Preincrement vs postincrement in terms of sequence points

What happens in the expression i = i++ + 1? Is it well-defined, undefined, implementation defined or unspecified behaviour?

This exact example is given in the standard, how lucky are we?

N4296 1.9.15 [intro.execution]

i = i++ + 1; // the behavior is undefined

Of course, we'd like to know why too. The following standard quote appears to be relevant here:

N4296 1.9.15 [intro.execution]

[ ... ] The value computations of the operands of an operator are sequenced
before the value computation of the result of the operator. [ ... ]

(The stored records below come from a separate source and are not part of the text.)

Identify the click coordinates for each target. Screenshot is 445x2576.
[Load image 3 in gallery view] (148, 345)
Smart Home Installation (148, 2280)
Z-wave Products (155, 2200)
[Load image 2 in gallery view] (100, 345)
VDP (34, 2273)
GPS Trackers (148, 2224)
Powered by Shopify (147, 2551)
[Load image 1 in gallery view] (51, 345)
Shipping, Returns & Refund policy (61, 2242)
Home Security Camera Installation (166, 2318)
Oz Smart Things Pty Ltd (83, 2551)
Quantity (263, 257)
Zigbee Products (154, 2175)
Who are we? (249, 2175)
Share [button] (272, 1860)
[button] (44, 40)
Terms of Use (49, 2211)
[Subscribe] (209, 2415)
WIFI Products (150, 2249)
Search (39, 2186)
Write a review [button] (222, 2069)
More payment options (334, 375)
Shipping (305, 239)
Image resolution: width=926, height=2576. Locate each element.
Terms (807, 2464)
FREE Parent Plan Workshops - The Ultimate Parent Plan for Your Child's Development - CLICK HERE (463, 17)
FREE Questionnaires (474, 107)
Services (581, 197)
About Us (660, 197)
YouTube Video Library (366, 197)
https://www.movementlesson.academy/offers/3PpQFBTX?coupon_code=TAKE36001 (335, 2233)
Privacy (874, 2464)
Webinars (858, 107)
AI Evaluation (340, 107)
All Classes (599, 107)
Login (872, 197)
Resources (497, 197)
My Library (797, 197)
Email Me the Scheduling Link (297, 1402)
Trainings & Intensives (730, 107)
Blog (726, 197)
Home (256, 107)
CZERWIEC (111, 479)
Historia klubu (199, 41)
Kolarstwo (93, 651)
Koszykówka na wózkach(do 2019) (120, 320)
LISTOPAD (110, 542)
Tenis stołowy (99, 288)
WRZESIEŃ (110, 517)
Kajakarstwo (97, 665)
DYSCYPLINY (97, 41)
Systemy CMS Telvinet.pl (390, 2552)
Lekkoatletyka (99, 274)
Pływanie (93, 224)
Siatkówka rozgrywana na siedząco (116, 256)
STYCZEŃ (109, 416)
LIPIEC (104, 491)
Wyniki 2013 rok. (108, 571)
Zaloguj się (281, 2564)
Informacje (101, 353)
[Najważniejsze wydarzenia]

This tells us that the sum will occur before the assignment (duh, how else does it know what to assign!), but it doesn't guarantee that the increment will occur before or after the assignment, now we're in murky water...

N4296 1.9.15 [intro.execution]

[ ... ] If a side effect on a scalar object is unsequenced relative to either
another side effect on the same scalar object or a value computation
using the value of the same scalar object, and they are not
potentially concurrent (1.10), the behavior is undefined. [ ... ]

The assignment operator has a side effect on the value of i, which means we have two side effects (the other is the assignment performed by i++) on the same scalar object, which are unsequenced, which is undefined.

Why does Visual Studio show the behavior which is different from written in standard?

It doesn't. The standard says it's undefined, which means it can do anything from what you wanted to something completely different, it just so happens that this is the behaviour that got spat out by the compiler!